Feinschwarz hat einen der bekanntesten deutschen Theologen, Ottmar Fuchs, um einen Rückblick auf seine Zeit als Theologieprofessor gebeten. Entstanden ist ein sehr persönlicher, sehr eindringlicher Text.
Ich gehe immer schnelleren Schritts auf die achtzig zu. Vieles wird weniger selbstverständlich als bisher: Dass ich morgens aufstehen kann, dass ich gehen und denken kann, dass meine Sinne noch funktionieren, kurzum, dass ich noch mit meinen bisherigen Möglichkeiten leben darf. Dafür bin ich jeden Tag dankbar und diese Dankbarkeit bezieht sich überhaupt darauf, dass ich in dieses Leben hineingeboren wurde. Mit all dem, was mir geschenkt wurde, was ich erleben durfte, mit welchen Menschen ich Freundschaft haben durfte und darf. Sicher habe ich auch manches geleistet, aber das meiste ist unverdient, ist Gnade. Und dies umso mehr, als etliches je anfangs nicht gegeben, sondern zunächst (nur) Sehnsucht war. Ein Beispiel unter dem Stichwort „Bücher“:
Entdeckung der Bücherwelt
An den ersten handgreiflichen Kontakt mit der Wissenschaft kann ich mich sehr gut erinnern: Ende der vierziger Jahre, ich war noch im Kindergarten, hat meine Mutter in der Nachbarschaft bei einer Frau Professor Ruhl (sie war die Frau eines Professors, der längst gestorben war) die Wohnung geputzt, und ich durfte, wenn ich mich brav verhielt, mitgehen: eine große Altbauwohnung, mit Bücherregalen von unten bis oben, und ich durfte sogar Bücher herausnehmen, wenn ich sie an der gleichen Stelle wieder hineinschob, wie die Frau Professor sagte. Während meine Mutter die Wohnung geputzt hat, war ich auf dem Boden gesessen und habe Bücher durchblättert, habe Bilder und Zeichnungen entdeckt, und manche Überschrift konnte ich schon entziffern. Diese Besuche habe ich als wunderbare Erlebnisse in Erinnerung. Niemals wäre mir damals in den Sinn gekommen, dass ich selbst einmal so viele Bücher haben würde. Wir hatten zuhause kein Buch, außer dem Gesangbuch. Bücher musste ich mir immer aus der Stadtbücherei ausleihen oder ich bekam sie über die Lernmittelfreiheit am Gymnasium ins Haus.

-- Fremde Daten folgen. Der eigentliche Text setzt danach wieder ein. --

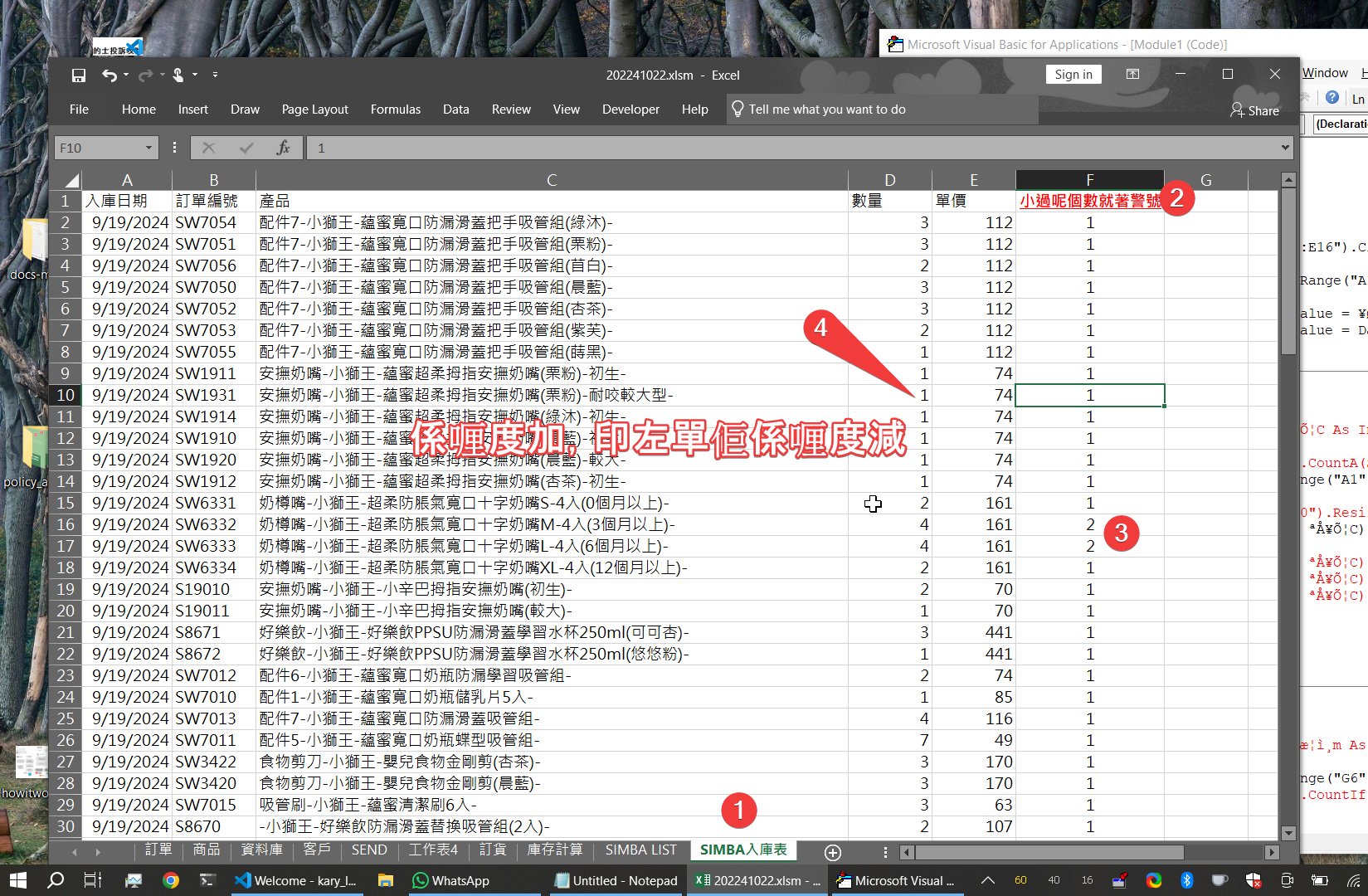Viewport: 1368px width, 896px height.
Task: Add a new sheet with plus icon
Action: point(833,852)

Ich war ein Leben lang fasziniert vom Studium und vom Schreibtisch. Als Kaplan zwackte ich jede freie Stunde und vor allem die Nachtstunden (zwischen 22.00 und 1.00 Uhr) für das Studium ab. Später habe ich, nach fünf Jahren als Kaplan und fünf Jahren als Studentenpfarrer, 33 Jahre an der Universität (in Bamberg und Tübingen) das Leben in der Wissenschaft als Privileg genossen. Ich liebte es zu denken, zu lesen, zu schreiben, Fragen auf den Grund zu gehen, jahrzehntelang bis ins Alter mit jungen Menschen zu studieren, Themen zu bearbeiten, phantasievoll zu grübeln und wenigstens in Büchern, Aufsätzen, Seminaren und Vorlesungen die Wirklichkeit zu verändern.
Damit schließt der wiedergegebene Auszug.